蹴人しゅうと! そんなところにいたのか! 探しただろ!」


 その声は事務棟の入り口から投げかけられた。怒鳴っている、と言い換えてもいい大声だったので並んでいる生徒は一斉にそっちを見る。


 そこにはスーツに身を包んだ男がいた。苛立ちを隠そうとすらしない声だったのに能面のように無表情で気味が悪い。その上、教師でも生徒でもないとくればみんなが静まりかえるのもわかる。


 そして男は能面の顔のまま怒鳴った。


「蹴人! 返事すらできないのか!」


 大勢いる前で高圧的に呼ばれている人がかわいそうだ。
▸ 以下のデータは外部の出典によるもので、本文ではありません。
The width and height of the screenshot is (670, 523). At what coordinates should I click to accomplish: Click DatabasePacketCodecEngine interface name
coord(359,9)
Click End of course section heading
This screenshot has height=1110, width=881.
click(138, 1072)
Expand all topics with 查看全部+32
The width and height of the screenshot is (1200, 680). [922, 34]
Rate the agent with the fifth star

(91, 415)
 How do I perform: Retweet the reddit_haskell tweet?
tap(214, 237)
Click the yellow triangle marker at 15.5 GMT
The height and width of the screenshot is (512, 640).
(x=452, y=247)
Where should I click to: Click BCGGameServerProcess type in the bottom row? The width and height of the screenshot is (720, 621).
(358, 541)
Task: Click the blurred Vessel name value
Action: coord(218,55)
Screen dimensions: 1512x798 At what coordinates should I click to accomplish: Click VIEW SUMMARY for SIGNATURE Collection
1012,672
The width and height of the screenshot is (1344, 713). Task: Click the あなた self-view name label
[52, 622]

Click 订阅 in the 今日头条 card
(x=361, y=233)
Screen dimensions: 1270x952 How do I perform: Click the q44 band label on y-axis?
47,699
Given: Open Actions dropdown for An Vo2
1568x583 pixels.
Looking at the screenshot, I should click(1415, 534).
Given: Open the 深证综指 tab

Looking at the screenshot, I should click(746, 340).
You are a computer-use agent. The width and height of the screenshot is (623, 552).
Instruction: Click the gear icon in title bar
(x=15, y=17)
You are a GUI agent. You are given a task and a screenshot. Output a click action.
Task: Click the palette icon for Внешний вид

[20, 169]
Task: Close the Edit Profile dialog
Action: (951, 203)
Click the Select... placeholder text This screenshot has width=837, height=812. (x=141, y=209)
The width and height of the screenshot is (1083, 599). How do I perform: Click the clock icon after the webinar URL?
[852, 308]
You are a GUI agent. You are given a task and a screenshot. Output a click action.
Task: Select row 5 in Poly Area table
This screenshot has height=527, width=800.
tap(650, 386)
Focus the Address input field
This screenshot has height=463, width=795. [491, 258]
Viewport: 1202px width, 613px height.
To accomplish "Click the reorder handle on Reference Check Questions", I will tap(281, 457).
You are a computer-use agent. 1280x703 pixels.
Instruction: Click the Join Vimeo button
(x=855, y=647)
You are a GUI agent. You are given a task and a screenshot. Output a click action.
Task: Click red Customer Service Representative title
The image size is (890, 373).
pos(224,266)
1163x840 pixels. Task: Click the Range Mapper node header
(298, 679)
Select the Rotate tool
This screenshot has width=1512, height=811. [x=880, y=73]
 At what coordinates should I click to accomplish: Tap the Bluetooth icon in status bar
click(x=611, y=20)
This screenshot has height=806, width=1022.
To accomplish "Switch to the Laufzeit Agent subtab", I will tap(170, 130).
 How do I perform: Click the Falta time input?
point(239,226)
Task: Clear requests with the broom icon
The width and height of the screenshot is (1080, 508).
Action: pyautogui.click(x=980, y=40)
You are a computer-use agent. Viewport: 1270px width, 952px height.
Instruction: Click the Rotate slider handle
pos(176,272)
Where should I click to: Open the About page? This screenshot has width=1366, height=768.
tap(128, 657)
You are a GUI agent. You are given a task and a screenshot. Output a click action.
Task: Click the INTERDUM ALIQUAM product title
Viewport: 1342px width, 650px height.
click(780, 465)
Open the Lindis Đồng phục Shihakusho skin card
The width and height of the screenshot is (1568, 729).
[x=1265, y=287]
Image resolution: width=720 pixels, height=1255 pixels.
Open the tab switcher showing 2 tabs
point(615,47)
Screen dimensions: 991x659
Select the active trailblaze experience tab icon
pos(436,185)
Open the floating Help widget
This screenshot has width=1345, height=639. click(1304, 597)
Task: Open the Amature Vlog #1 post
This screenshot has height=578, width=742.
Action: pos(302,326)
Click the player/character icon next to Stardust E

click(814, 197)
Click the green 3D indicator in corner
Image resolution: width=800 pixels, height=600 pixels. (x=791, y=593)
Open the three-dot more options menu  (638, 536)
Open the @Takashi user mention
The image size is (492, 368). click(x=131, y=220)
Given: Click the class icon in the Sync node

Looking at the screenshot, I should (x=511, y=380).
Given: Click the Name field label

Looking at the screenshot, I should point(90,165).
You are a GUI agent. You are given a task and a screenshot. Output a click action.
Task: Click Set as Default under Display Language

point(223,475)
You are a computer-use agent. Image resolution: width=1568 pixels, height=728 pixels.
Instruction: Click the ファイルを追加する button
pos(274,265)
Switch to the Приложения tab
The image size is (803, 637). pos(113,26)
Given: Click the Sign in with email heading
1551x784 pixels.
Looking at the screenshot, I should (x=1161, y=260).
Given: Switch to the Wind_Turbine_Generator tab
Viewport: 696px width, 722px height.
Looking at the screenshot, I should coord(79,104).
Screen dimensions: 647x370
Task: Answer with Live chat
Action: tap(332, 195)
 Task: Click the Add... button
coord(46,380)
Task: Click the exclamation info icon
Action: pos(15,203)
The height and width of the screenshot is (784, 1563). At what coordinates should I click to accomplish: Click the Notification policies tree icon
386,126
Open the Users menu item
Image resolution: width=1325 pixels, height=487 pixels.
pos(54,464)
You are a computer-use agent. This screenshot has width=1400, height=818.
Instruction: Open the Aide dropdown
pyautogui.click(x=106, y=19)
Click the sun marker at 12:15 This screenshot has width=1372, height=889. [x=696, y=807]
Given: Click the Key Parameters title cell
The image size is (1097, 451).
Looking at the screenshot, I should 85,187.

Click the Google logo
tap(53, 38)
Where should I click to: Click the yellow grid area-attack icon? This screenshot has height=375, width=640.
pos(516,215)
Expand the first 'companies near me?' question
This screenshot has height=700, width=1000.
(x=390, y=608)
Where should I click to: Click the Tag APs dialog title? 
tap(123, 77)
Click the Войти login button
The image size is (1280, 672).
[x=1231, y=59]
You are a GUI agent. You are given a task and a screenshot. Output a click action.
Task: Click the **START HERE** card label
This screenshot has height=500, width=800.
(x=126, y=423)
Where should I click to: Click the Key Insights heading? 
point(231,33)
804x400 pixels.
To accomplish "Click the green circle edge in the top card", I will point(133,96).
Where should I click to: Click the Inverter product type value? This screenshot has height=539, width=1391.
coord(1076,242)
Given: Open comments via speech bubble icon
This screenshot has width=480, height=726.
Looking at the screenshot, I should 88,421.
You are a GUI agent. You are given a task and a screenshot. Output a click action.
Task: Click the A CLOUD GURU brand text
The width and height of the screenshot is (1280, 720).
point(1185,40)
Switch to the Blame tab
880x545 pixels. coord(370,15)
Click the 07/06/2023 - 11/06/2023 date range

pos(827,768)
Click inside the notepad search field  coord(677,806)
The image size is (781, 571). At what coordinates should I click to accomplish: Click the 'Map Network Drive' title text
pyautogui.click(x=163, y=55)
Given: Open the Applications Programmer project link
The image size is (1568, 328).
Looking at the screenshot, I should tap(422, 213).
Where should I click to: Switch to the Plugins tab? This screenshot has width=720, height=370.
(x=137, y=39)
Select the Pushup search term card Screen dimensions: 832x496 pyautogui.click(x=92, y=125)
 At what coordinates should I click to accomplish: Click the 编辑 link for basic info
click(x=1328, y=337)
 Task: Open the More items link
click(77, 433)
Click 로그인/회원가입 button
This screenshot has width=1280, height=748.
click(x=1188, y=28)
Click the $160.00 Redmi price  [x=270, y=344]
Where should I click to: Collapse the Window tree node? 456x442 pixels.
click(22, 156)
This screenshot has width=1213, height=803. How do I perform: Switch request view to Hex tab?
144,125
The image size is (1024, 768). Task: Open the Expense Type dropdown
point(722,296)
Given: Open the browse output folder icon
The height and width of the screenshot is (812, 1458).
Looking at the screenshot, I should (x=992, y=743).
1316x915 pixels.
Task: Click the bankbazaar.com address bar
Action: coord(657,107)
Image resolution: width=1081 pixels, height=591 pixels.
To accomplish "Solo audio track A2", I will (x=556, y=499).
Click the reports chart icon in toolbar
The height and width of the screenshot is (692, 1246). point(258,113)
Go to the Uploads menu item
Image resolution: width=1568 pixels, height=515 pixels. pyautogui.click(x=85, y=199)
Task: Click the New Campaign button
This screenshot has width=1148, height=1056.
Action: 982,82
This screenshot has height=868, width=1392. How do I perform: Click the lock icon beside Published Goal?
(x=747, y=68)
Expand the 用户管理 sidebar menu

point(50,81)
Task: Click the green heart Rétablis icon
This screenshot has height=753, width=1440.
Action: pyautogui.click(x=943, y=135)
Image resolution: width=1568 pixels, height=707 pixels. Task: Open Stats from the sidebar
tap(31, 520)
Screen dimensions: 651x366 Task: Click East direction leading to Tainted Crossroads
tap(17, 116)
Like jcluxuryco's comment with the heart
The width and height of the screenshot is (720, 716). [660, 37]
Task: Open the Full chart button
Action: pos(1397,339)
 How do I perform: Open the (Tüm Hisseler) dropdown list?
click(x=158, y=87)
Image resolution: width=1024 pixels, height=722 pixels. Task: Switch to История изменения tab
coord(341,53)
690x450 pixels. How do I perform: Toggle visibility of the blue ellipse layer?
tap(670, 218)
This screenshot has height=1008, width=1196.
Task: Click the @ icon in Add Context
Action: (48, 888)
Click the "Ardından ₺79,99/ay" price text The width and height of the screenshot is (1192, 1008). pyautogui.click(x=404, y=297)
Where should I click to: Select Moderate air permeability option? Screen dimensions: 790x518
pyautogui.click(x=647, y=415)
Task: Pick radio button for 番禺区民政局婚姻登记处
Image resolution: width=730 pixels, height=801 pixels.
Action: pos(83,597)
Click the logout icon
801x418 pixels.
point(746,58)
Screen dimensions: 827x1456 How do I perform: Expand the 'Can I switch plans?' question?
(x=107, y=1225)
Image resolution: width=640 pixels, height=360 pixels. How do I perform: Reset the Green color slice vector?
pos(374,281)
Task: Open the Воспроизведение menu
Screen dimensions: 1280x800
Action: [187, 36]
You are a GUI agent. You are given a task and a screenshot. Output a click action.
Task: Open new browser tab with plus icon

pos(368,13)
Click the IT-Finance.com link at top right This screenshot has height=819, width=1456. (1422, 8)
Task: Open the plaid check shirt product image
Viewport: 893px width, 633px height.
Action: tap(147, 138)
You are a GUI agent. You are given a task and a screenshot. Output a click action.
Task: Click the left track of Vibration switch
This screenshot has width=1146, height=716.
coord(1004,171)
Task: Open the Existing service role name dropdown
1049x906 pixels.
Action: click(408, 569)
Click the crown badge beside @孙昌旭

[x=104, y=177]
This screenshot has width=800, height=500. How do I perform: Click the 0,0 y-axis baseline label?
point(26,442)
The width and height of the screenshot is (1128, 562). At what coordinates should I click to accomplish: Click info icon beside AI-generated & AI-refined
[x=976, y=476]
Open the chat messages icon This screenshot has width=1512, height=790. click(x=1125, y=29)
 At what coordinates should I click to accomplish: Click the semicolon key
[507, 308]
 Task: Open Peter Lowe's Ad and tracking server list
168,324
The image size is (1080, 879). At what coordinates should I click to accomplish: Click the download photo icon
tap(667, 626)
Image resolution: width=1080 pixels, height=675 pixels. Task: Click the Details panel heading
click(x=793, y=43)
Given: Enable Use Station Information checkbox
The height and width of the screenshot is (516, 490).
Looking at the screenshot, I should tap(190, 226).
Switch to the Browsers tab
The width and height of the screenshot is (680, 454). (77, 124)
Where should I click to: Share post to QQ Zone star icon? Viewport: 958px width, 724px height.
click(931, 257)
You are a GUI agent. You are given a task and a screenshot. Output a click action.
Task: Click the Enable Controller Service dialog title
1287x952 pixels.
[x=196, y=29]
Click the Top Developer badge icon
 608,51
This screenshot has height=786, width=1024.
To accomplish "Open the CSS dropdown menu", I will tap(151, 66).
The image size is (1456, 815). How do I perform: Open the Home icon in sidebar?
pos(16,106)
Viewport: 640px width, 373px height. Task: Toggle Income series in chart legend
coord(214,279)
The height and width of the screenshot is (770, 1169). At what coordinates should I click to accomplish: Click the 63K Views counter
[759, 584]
そう思った時、上田がうんざりした顔で動く。


「今行くよ、父さん」


 あの能面が上田の父親? 表情豊かな上田とは真逆だ。そう思うのは木曽も同じらしく、視線が親子野間で行き来している。


 よく見たら口元は似ているかもしれない。まじまじと上田を見ていたら目があった。


「悪いけど改めて放課後に話したい。いいかな?」

「大丈夫ですけど、俺は七限まで授業ありますよ。スポーツ科は六限までですよね」

「もちろん君の都合に合わせる」

「じゃあ、授業終わったら、またここでいいですか?」


 上田は、ありがとう、と言い残して男の元へ歩き出した。そして二人並んで大勢の生徒が出入りしている事務棟の中へ消えていく。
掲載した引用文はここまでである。